Cincinnati Relaunches Safe and Clean Program to Reduce Neighborhood Violence, Add Beautification

Neighborhood leaders can apply for limitless grants for projects that could reduce violence and crime.

click to enlarge Cincinnati City Council member Greg Landsman discusses the relaunch of the Safe and Clean grant program on May 9, 2022. - Photo:
Cincinnati City Council member Greg Landsman discusses the relaunch of the Safe and Clean grant program on May 9, 2022.

Cincinnati is taking another step to try to reduce the violence that has been on an uptick in recent years.

On May 9, officials gathered in East Westwood to announce the Safe and Clean Accelerate Grant, a reimagining and relaunch of the city's previous Safe and Clean fund. $500,000 is available for neighborhood grants for projects that could reduce violence and crime opportunities or that beautify areas.

Neighborhood leaders can apply for grants that have no cap on how much can be requested, and there are no requirements for in-kind funding matches, unlike in previous years. Applications will be reviewed by members of Keep Cincinnati Beautiful, the Cincinnati Police Department, the city manager's office and private citizens, officials said.

Applications from neighborhoods where the most shootings had occurred in 2021 will be prioritized. In 2023, data from 2022 will be used as a marker for applications. Areas that have undergone safety and beautification projects have seen reduced violence, officials said.

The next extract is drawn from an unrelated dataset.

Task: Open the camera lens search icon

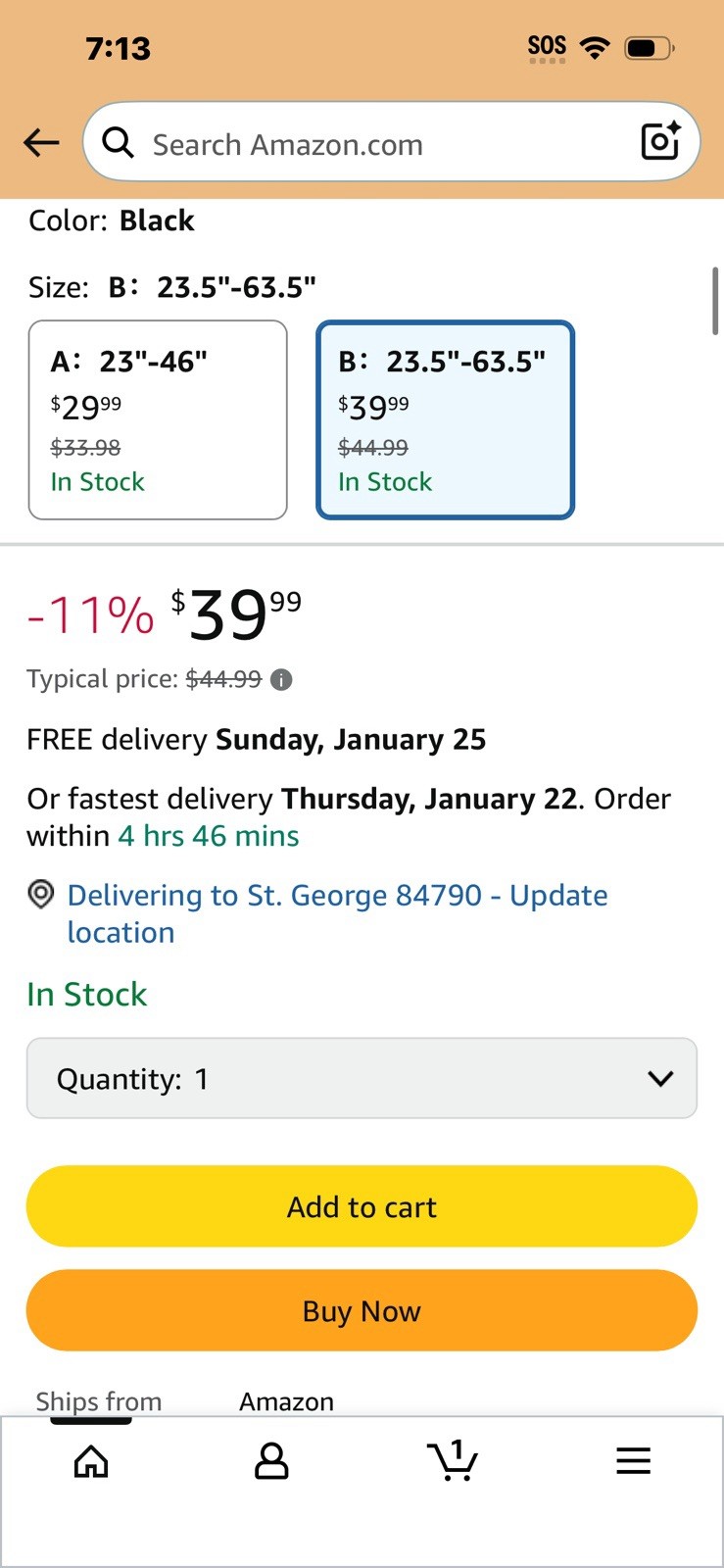Action: click(x=660, y=141)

Council member Greg Landsman had proposed a new iteration of the fund in 2021 and spearheaded the city's latest push, Cincinnati Mayor Aftab Pureval said.

"He [Landsman] studied the whole picture when it came to the violence facing so many of our neighborhoods. He brought diverse stakeholders from around the city into the fold, and with the work of this team, we now have an expanded and community-driven model for supporting our neighborhoods," Pureval said.

"Keeping children safe in every neighborhood across the board, certainly here, has got to be not just one of our top priorities, but it's a shared value. It's what we all care about. It's something that brings us all together," Landsman said.

Individual neighborhoods will assess and choose their own projects for their applications. Previous grant winners have used funds for security cameras, to clean up overgrown areas, implement pedestrian safety measures and more.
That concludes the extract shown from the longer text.